▸ **Your task**:
Below are records; work out how many of their lines contain the word "agent" and reply with the number only.

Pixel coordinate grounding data
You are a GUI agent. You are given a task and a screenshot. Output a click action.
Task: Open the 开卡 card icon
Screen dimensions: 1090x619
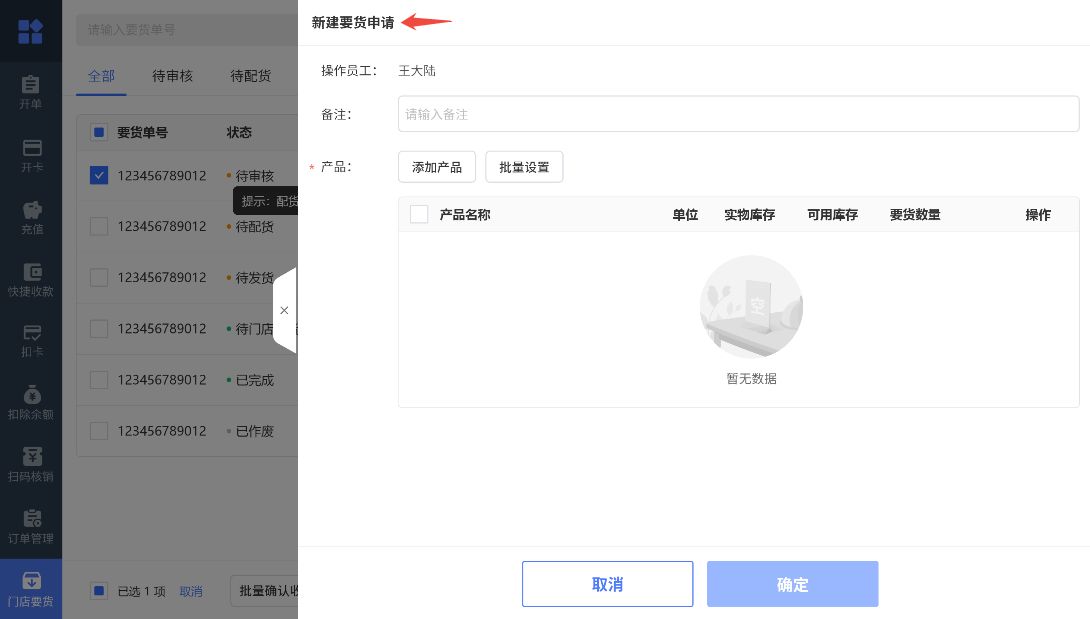30,148
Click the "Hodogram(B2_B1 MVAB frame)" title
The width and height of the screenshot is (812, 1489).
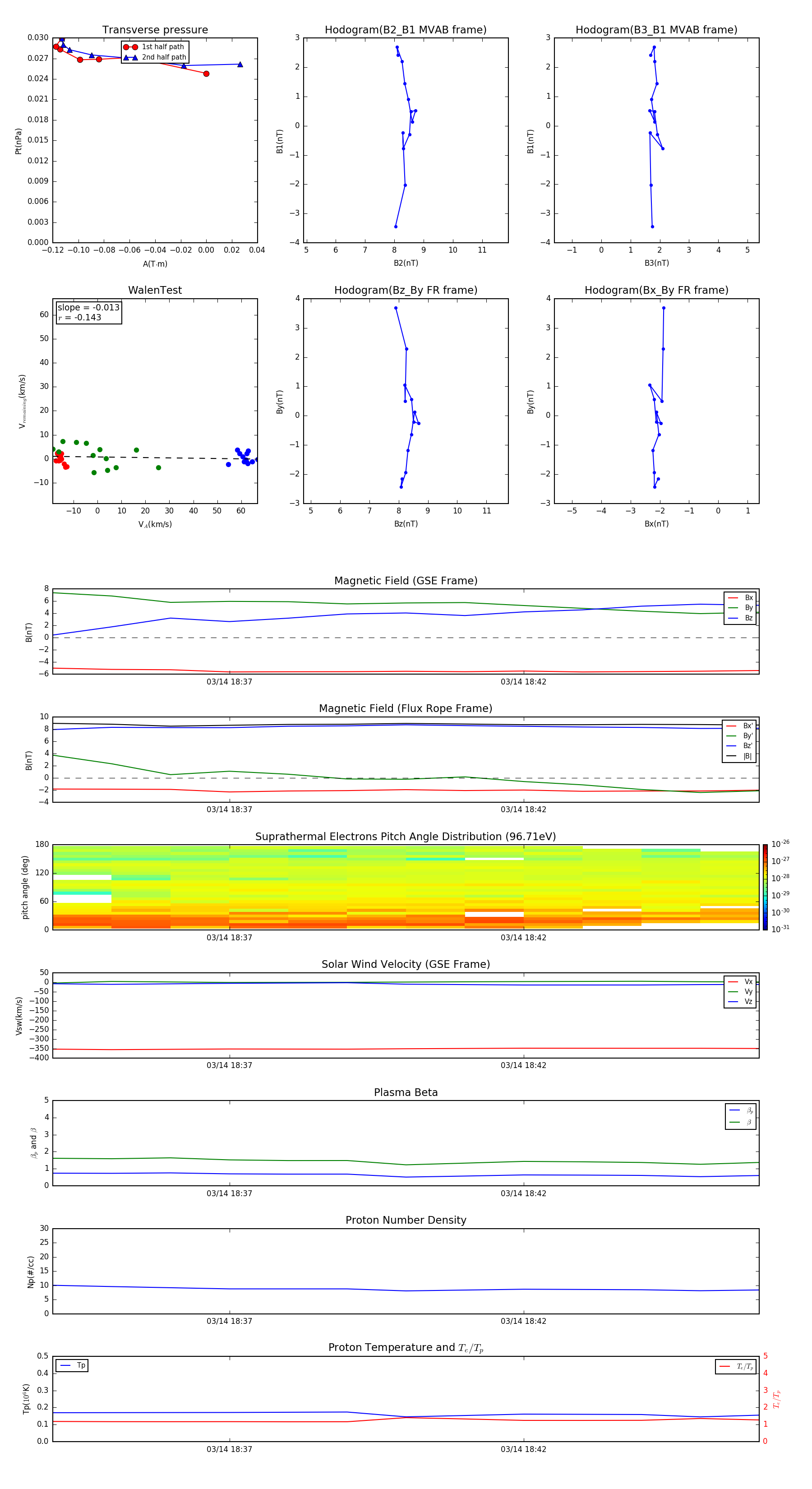click(405, 30)
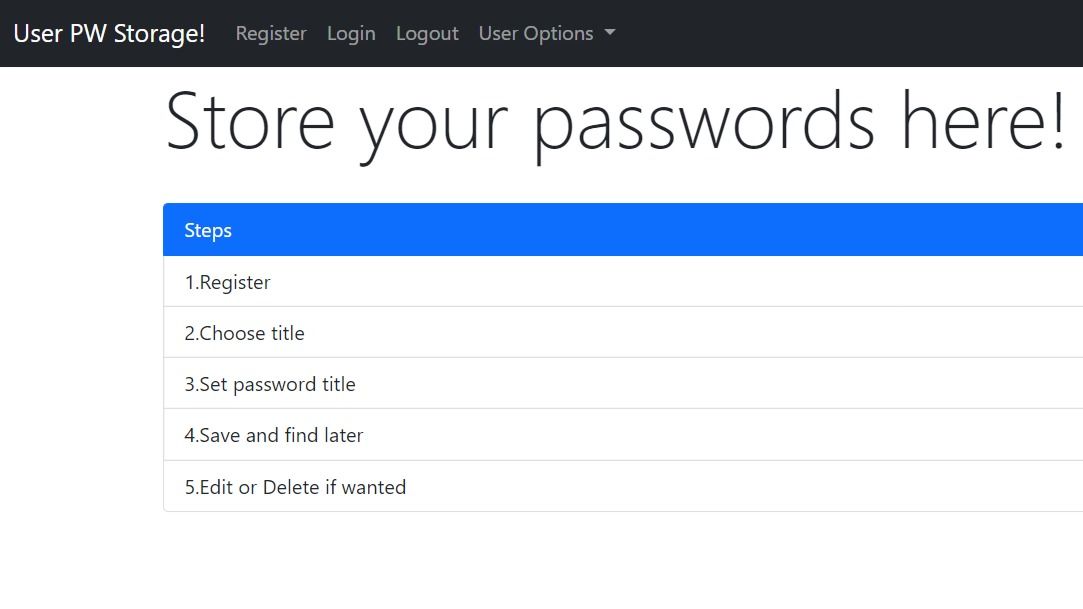Open the Steps header of the table

[x=208, y=229]
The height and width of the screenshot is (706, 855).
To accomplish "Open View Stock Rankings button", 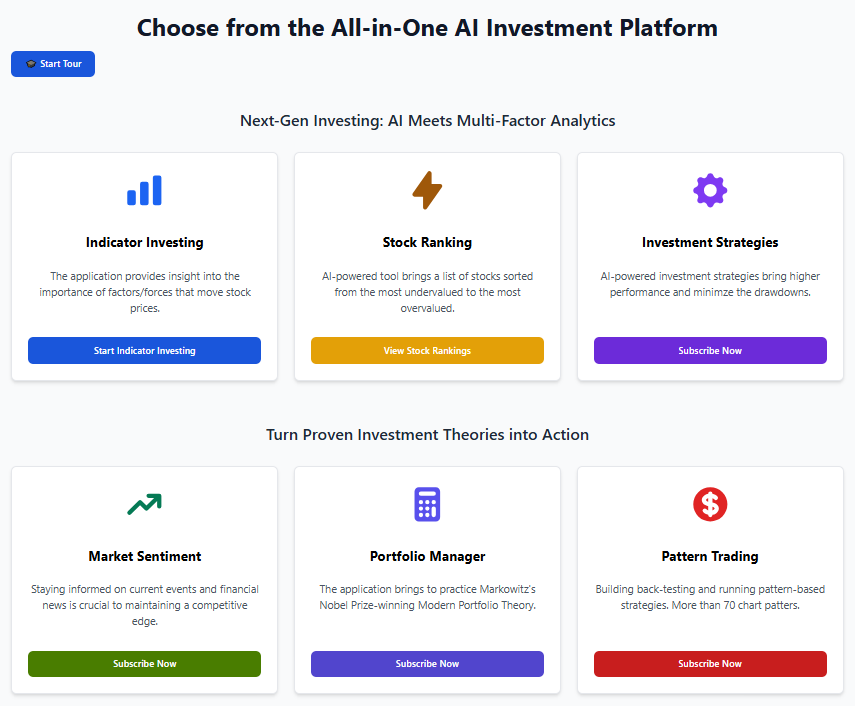I will [x=427, y=351].
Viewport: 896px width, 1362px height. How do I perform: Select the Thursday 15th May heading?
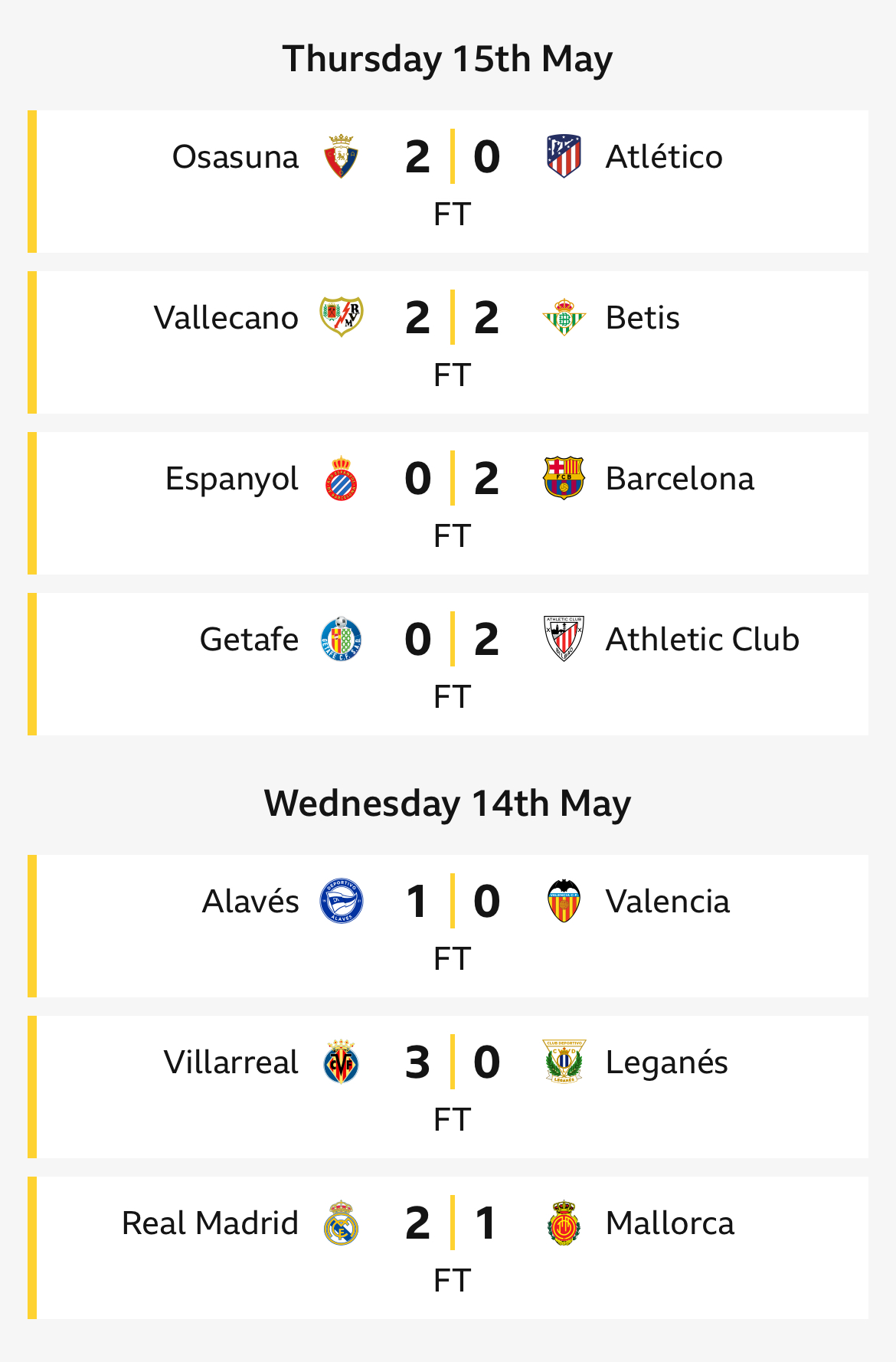(448, 59)
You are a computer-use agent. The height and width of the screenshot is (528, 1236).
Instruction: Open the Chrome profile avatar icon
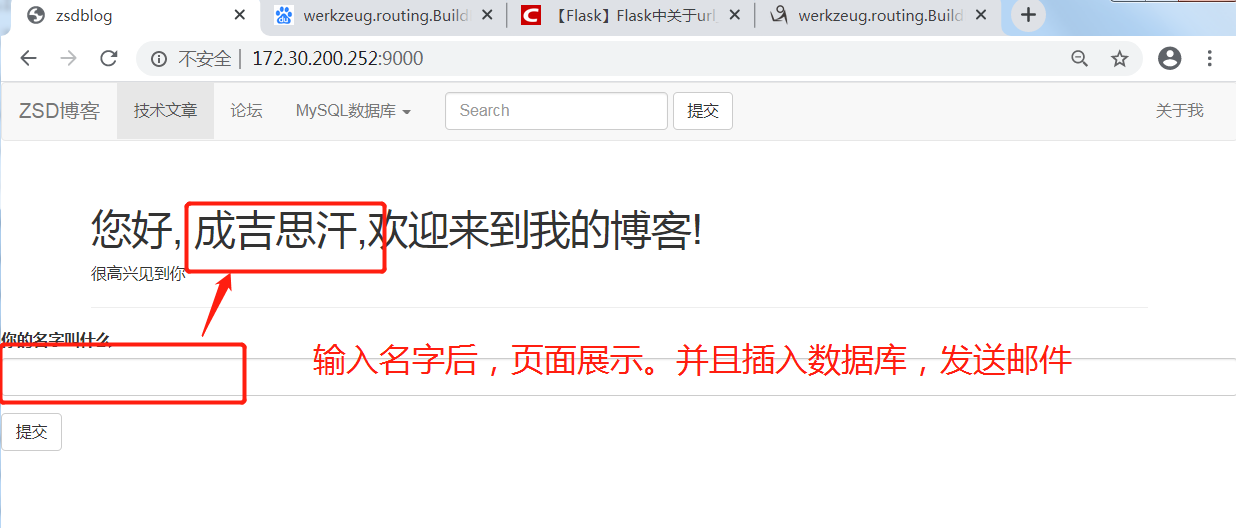click(x=1169, y=59)
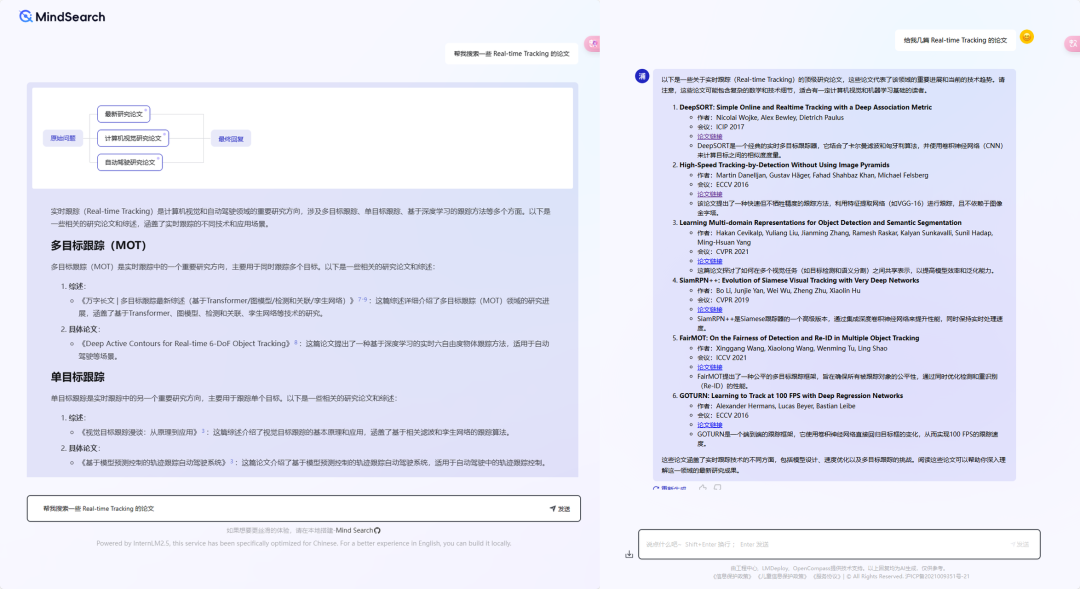
Task: Click the blue assistant avatar icon
Action: click(642, 76)
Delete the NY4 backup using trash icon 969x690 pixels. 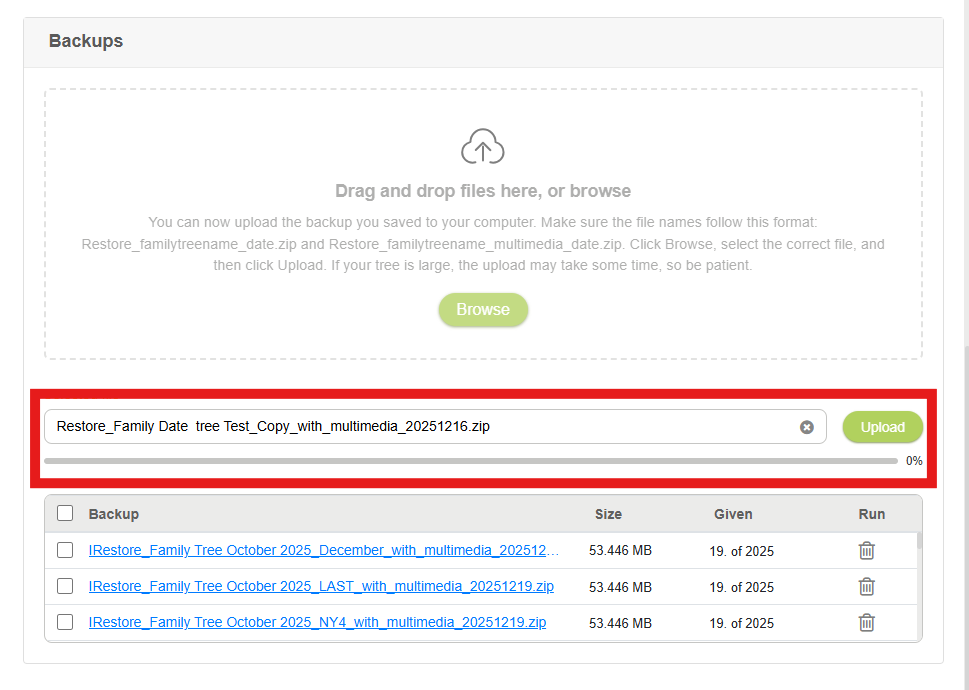[x=867, y=623]
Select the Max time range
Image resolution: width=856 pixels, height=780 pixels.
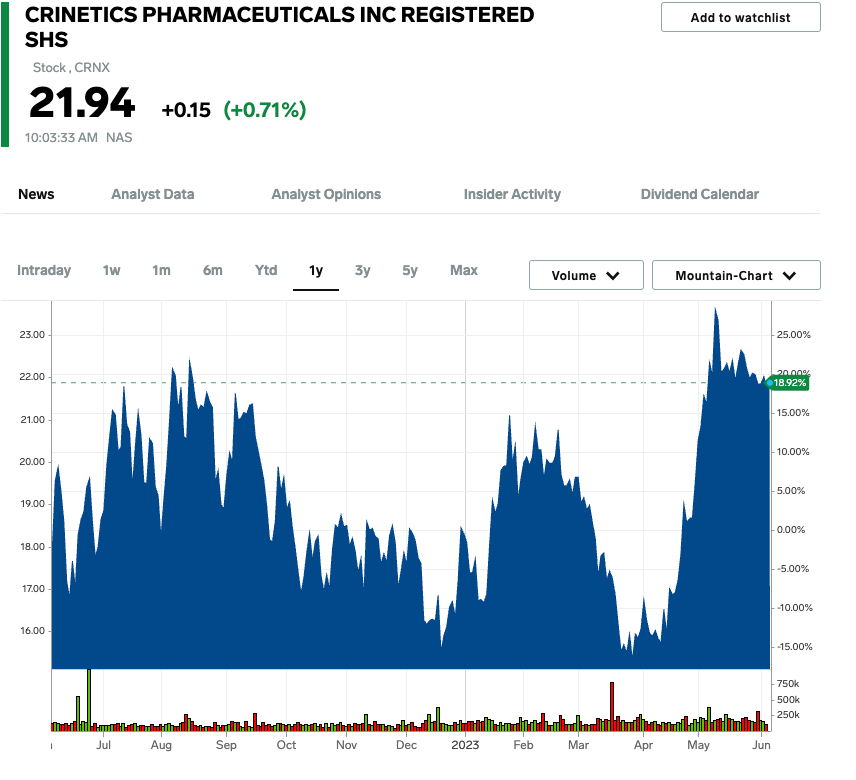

▸ **Answer to the exercise**:
2